[Brief]
Swap "dropdown" for "menu" in everything from the line containing "You are a computer-use agent. 1024x768" down to the line containing "The image size". Give back only those lines, with nothing else altered.

[Given information]
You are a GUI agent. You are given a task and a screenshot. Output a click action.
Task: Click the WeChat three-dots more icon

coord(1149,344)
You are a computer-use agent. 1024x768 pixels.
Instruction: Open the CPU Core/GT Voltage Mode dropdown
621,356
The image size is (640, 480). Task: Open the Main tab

==

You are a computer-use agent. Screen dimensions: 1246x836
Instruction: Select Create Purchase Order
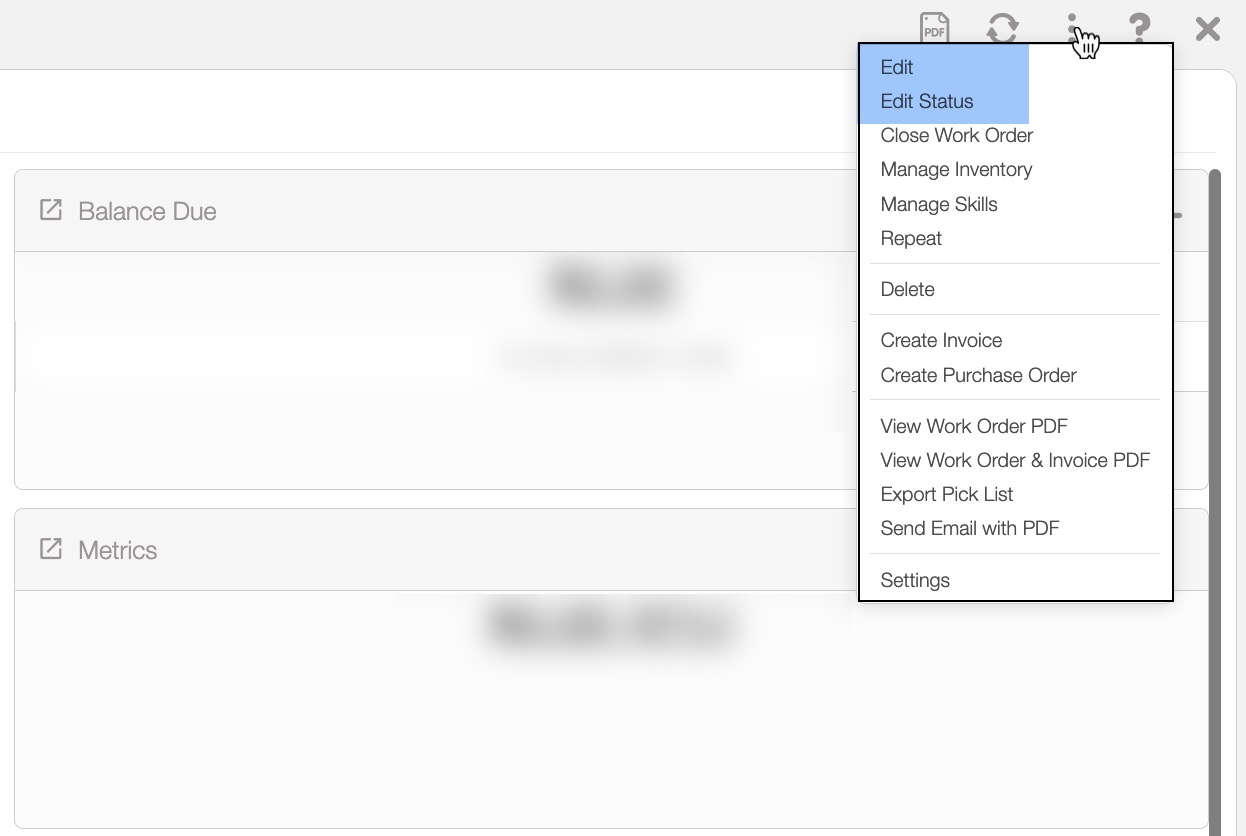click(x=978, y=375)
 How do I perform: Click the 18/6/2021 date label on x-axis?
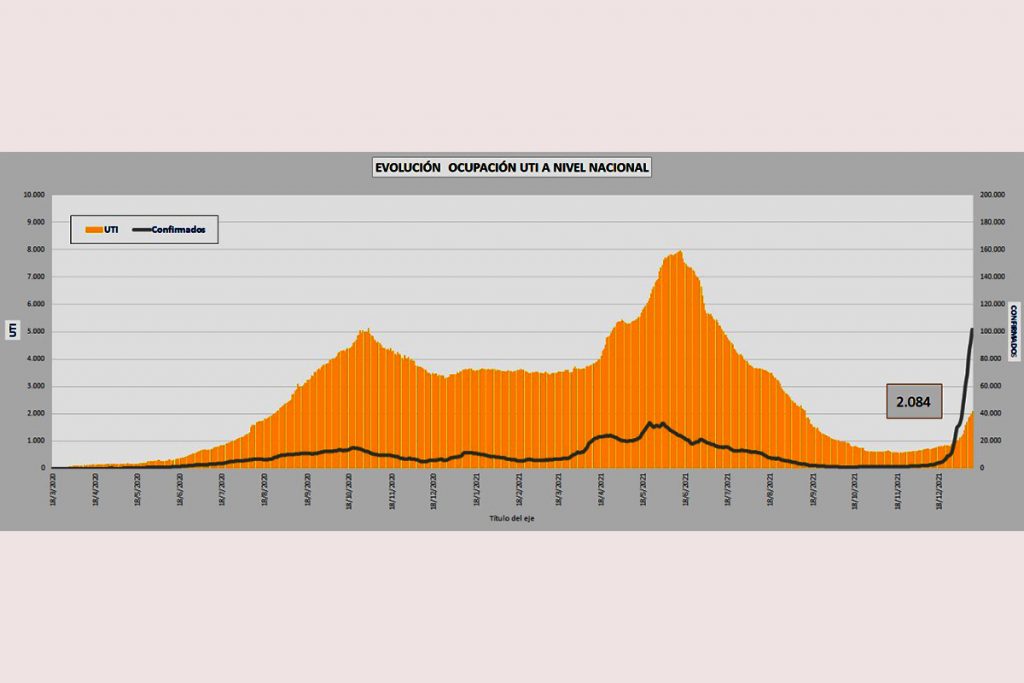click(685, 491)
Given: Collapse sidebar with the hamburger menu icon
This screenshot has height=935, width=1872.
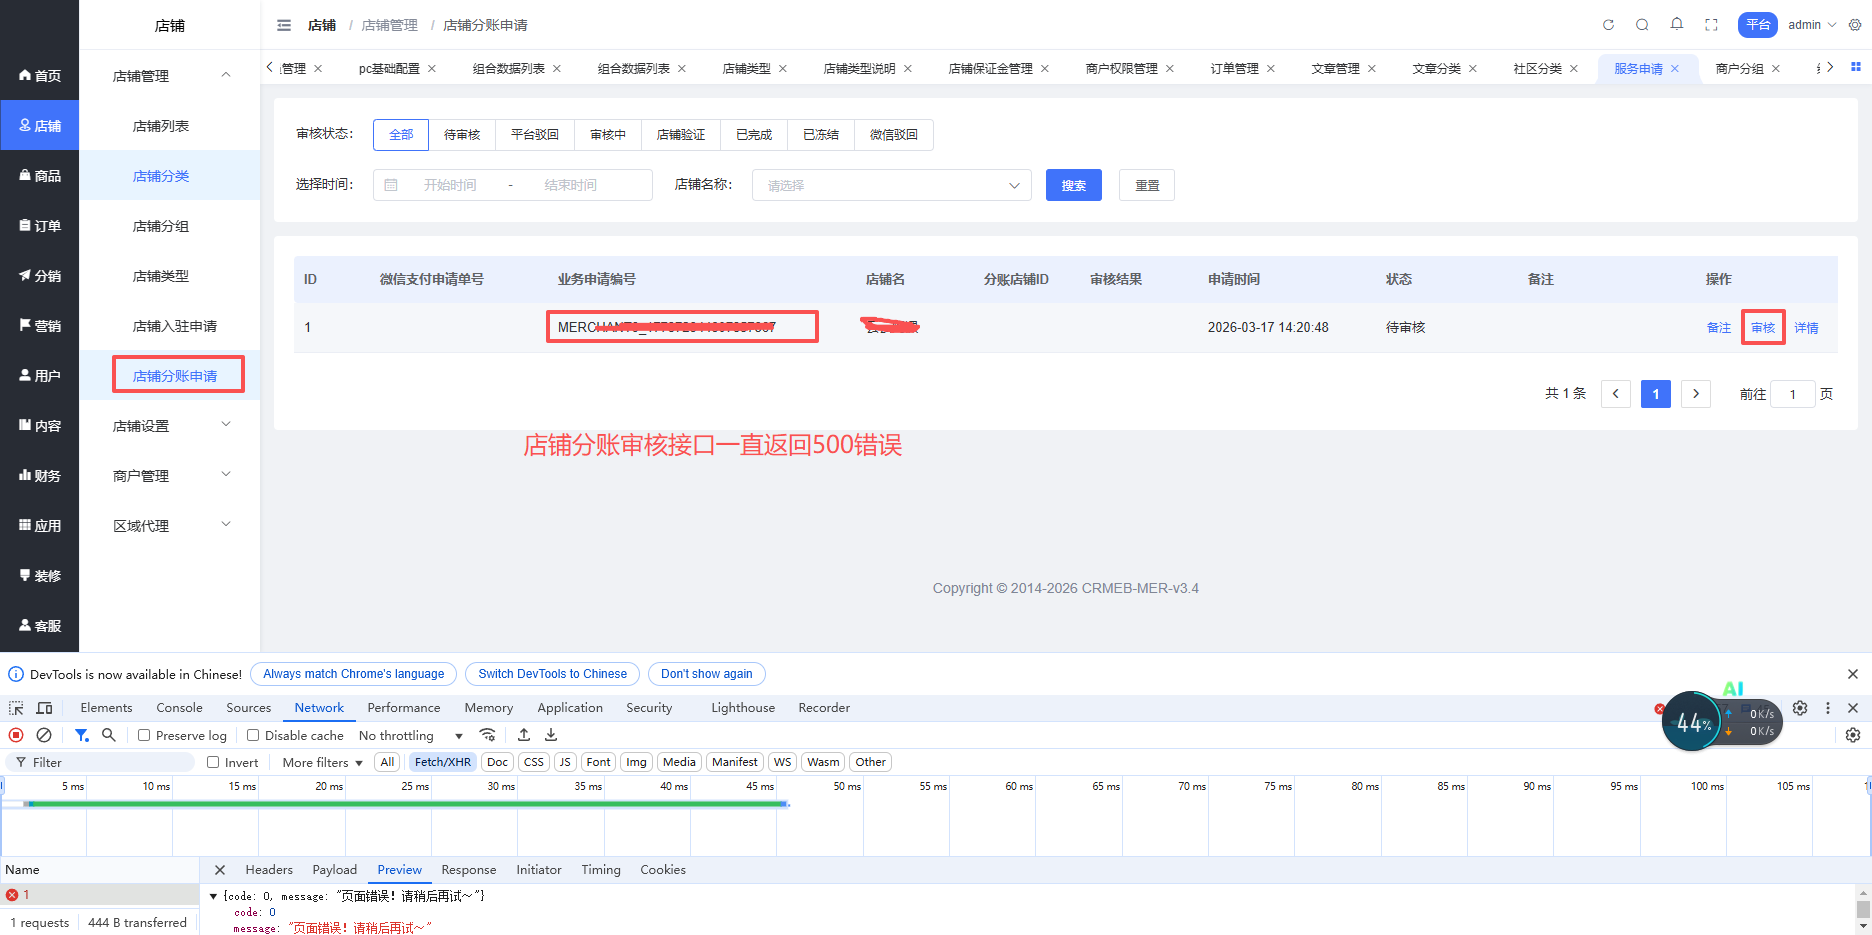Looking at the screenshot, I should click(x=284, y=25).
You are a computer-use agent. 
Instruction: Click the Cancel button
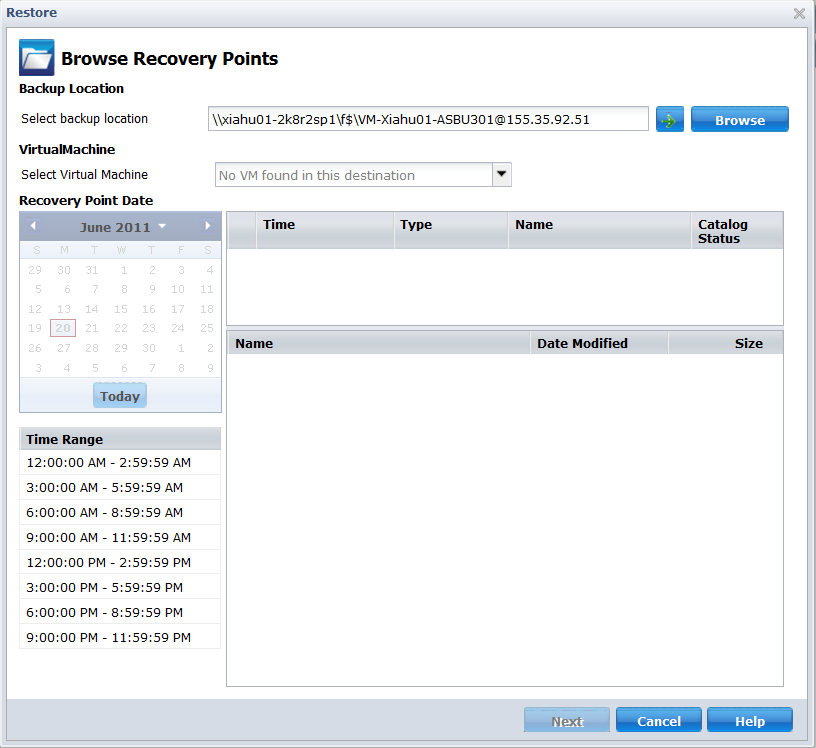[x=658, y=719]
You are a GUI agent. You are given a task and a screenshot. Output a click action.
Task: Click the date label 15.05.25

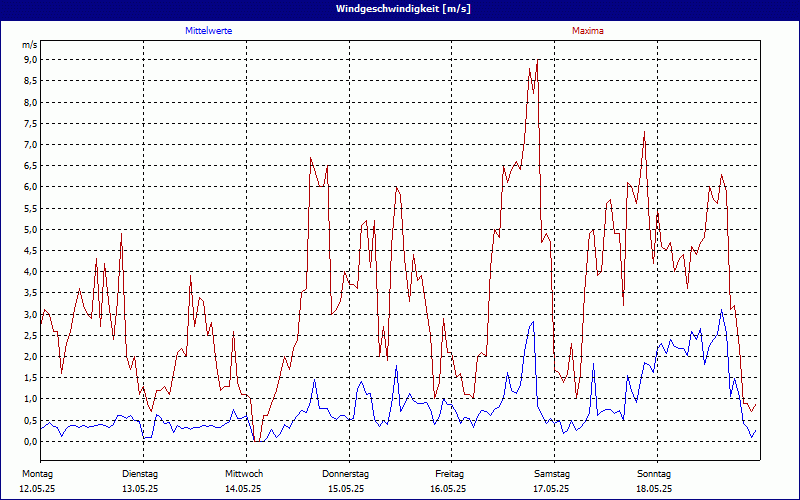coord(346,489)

...

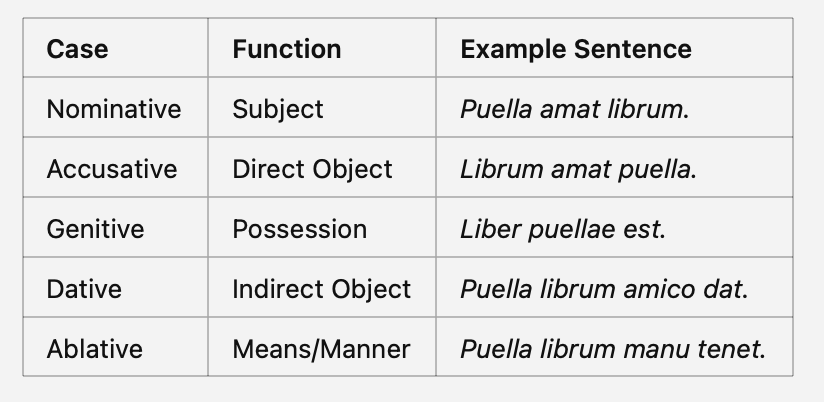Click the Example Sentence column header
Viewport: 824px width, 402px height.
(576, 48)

[Task output]
You are a computer-use agent. 1024x768 pixels.
Instruction: Open the CPU Core/GT Voltage Mode menu
621,356
The image size is (640, 480). Task: Open the Main tab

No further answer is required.